Why Is My Dog Coughing?

Sore throat, tonsillitis and pneumonia can usually be treated or managed with antibiotics. In the rare case of tonsillitis, don’t worry: Your dog won’t need to have his tonsils out, and you don’t need to give him ice cream.

Tracheal collapse is most common in older toy breeds who are overweight and overexcitable. They get to coughing when they see some big dog that they need to go kill and strain against their collar. Sometimes they cough after eating or drinking. Some common-sense ways to prevent this problem include watching your small dog’s weight so he doesn’t come to resemble an overstuffed sausage, giving him moderate exercise, walking him with a harness instead of a collar so he doesn’t put pressure on his throat when he pulls on the leash, teaching him not to pull on the leash in the first place, and avoiding situations that set off coughing episodes.
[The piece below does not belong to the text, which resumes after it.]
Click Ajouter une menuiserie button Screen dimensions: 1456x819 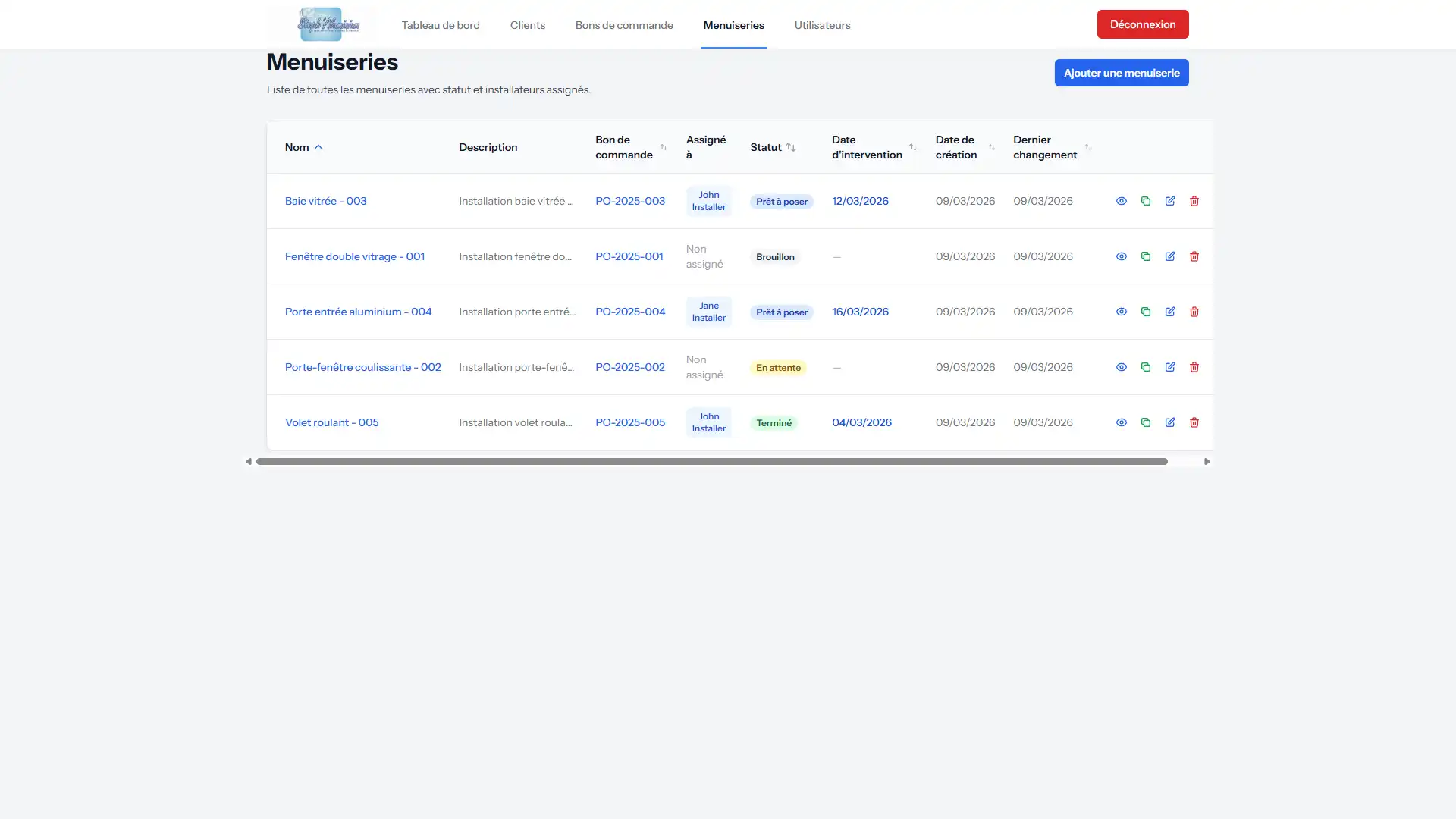click(1121, 73)
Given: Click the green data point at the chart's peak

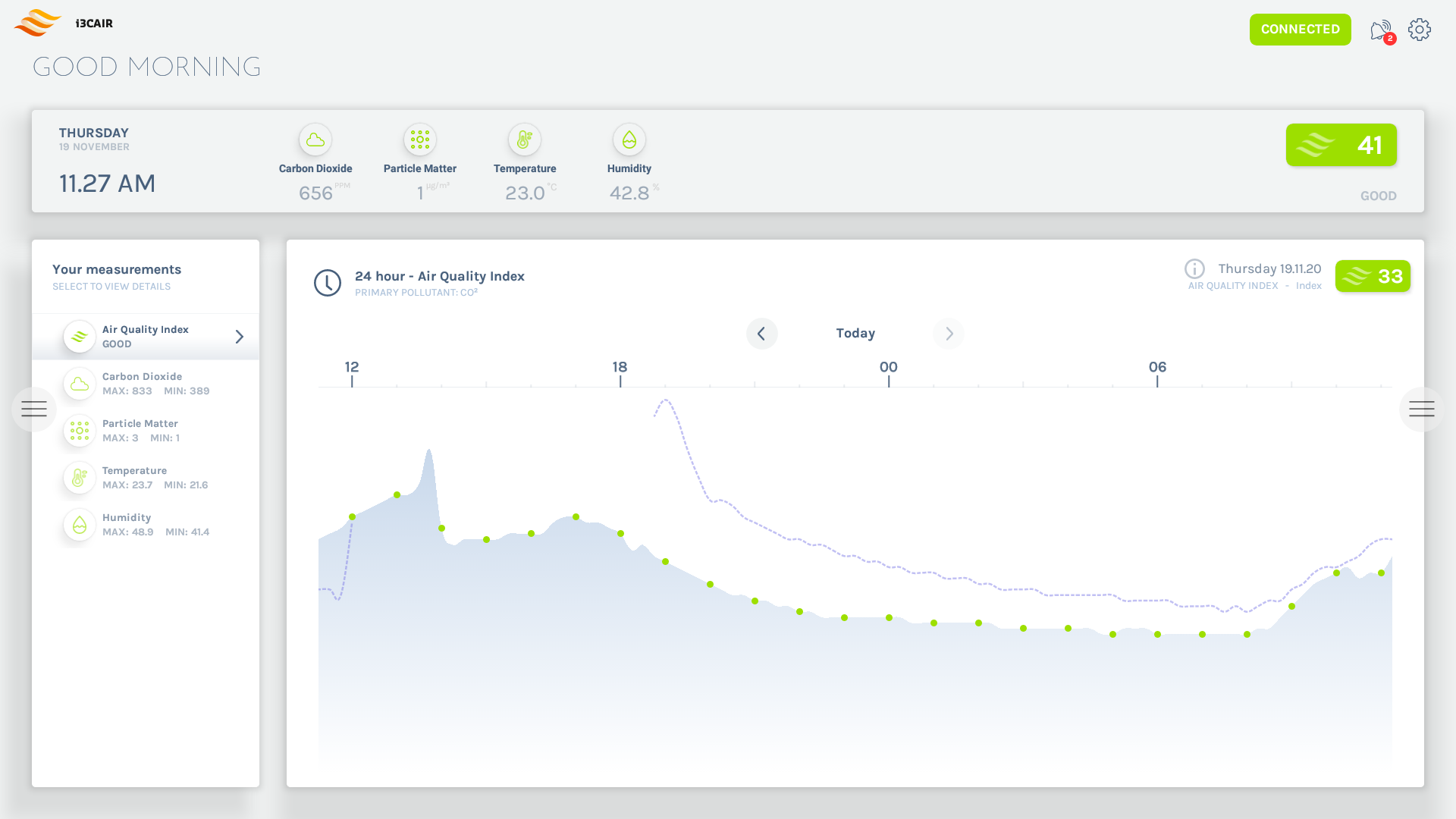Looking at the screenshot, I should tap(397, 494).
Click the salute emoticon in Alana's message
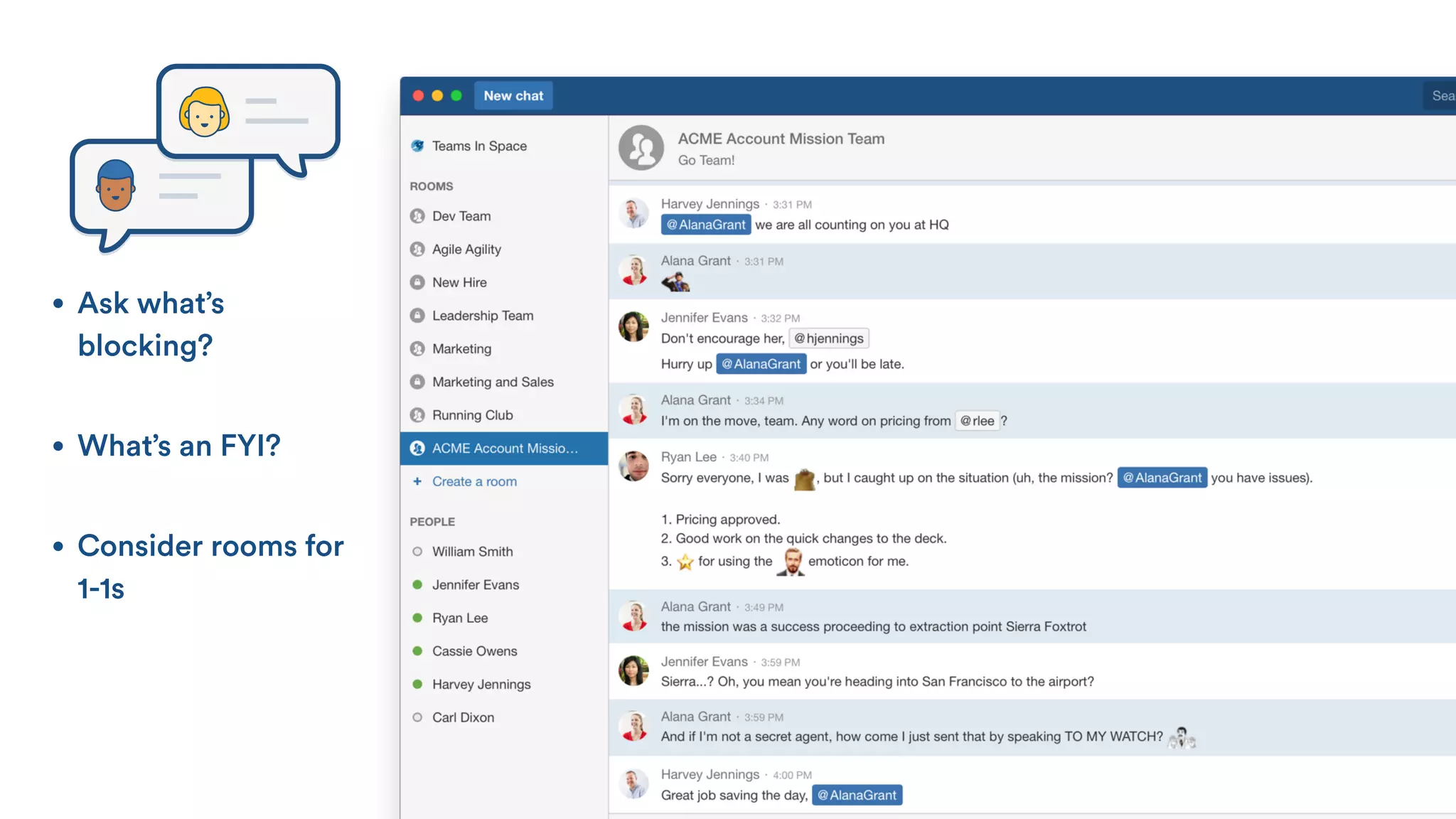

Coughing is one of the signs of congestive heart failure. It means that fluid is building up in your dog’s lungs. In severe cases, your veterinarian may refer you to a veterinary cardiologist or internal medicine specialist. Medication can often relieve the cough and other symptoms and help maintain your dog's quality of life for months and even years if you catch the problem early. If the cough is accompanied by rapid or labored breathing, bloody discharge or collapse, get your dog to a veterinary hospital right away.

Other problems that can cause coughing include chronic bronchitis, heartworm disease, canine influenza and some types of cancer. The occasional cough isn’t anything to worry about, but you should take it seriously — and take your dog to your veterinarian — if a cough becomes persistent.